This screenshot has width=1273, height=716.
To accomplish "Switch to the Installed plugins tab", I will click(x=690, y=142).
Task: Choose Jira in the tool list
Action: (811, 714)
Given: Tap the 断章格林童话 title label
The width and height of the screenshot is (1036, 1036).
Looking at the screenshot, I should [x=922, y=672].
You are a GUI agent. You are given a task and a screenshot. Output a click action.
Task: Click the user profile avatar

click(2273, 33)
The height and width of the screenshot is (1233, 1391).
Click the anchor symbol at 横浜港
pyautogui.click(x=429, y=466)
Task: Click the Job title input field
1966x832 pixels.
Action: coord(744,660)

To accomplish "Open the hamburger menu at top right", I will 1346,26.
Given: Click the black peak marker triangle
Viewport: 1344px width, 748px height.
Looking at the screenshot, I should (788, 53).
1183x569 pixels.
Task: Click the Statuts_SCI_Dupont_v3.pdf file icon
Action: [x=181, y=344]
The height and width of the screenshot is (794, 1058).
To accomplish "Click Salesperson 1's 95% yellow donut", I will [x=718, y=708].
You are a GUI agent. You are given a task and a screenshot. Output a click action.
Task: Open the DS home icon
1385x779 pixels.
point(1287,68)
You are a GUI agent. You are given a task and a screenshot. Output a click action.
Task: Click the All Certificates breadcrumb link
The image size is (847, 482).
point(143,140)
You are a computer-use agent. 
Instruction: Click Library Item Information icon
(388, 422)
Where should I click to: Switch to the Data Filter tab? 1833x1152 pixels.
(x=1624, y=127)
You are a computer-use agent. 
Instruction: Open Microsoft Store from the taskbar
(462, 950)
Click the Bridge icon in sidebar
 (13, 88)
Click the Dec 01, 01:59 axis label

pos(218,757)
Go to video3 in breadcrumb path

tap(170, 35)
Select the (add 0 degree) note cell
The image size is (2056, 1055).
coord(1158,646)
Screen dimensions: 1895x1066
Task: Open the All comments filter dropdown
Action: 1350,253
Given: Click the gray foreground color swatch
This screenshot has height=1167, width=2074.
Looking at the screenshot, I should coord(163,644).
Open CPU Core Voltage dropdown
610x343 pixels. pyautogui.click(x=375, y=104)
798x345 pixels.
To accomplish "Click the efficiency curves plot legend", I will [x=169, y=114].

Work task ▸ The material above must be written out again in full, exactly.

Answer to this exercise ▸
This screenshot has width=1273, height=716.
To accomplish "Switch to the Installed plugins tab", I will click(x=690, y=142).
Task: Choose Jira in the tool list
Action: (811, 714)
Given: Tap the 断章格林童话 title label
The width and height of the screenshot is (1036, 1036).
Looking at the screenshot, I should [x=922, y=672].
You are a GUI agent. You are given a task and a screenshot. Output a click action.
Task: Click the user profile avatar

click(2273, 33)
The height and width of the screenshot is (1233, 1391).
Click the anchor symbol at 横浜港
pyautogui.click(x=429, y=466)
Task: Click the Job title input field
1966x832 pixels.
Action: coord(744,660)

To accomplish "Open the hamburger menu at top right", I will 1346,26.
Given: Click the black peak marker triangle
Viewport: 1344px width, 748px height.
Looking at the screenshot, I should (788, 53).
1183x569 pixels.
Task: Click the Statuts_SCI_Dupont_v3.pdf file icon
Action: [x=181, y=344]
The height and width of the screenshot is (794, 1058).
To accomplish "Click Salesperson 1's 95% yellow donut", I will [x=718, y=708].
You are a GUI agent. You are given a task and a screenshot. Output a click action.
Task: Open the DS home icon
1385x779 pixels.
point(1287,68)
You are a GUI agent. You are given a task and a screenshot. Output a click action.
Task: Click the All Certificates breadcrumb link
The image size is (847, 482).
point(143,140)
You are a computer-use agent. 
Instruction: Click Library Item Information icon
(388, 422)
Where should I click to: Switch to the Data Filter tab? 1833x1152 pixels.
(x=1624, y=127)
You are a computer-use agent. 
Instruction: Open Microsoft Store from the taskbar
(462, 950)
Click the Bridge icon in sidebar
 (13, 88)
Click the Dec 01, 01:59 axis label

pos(218,757)
Go to video3 in breadcrumb path

tap(170, 35)
Select the (add 0 degree) note cell
The image size is (2056, 1055).
coord(1158,646)
Screen dimensions: 1895x1066
Task: Open the All comments filter dropdown
Action: 1350,253
Given: Click the gray foreground color swatch
This screenshot has height=1167, width=2074.
Looking at the screenshot, I should coord(163,644).
Open CPU Core Voltage dropdown
610x343 pixels. pyautogui.click(x=375, y=104)
798x345 pixels.
To accomplish "Click the efficiency curves plot legend", I will [x=169, y=114].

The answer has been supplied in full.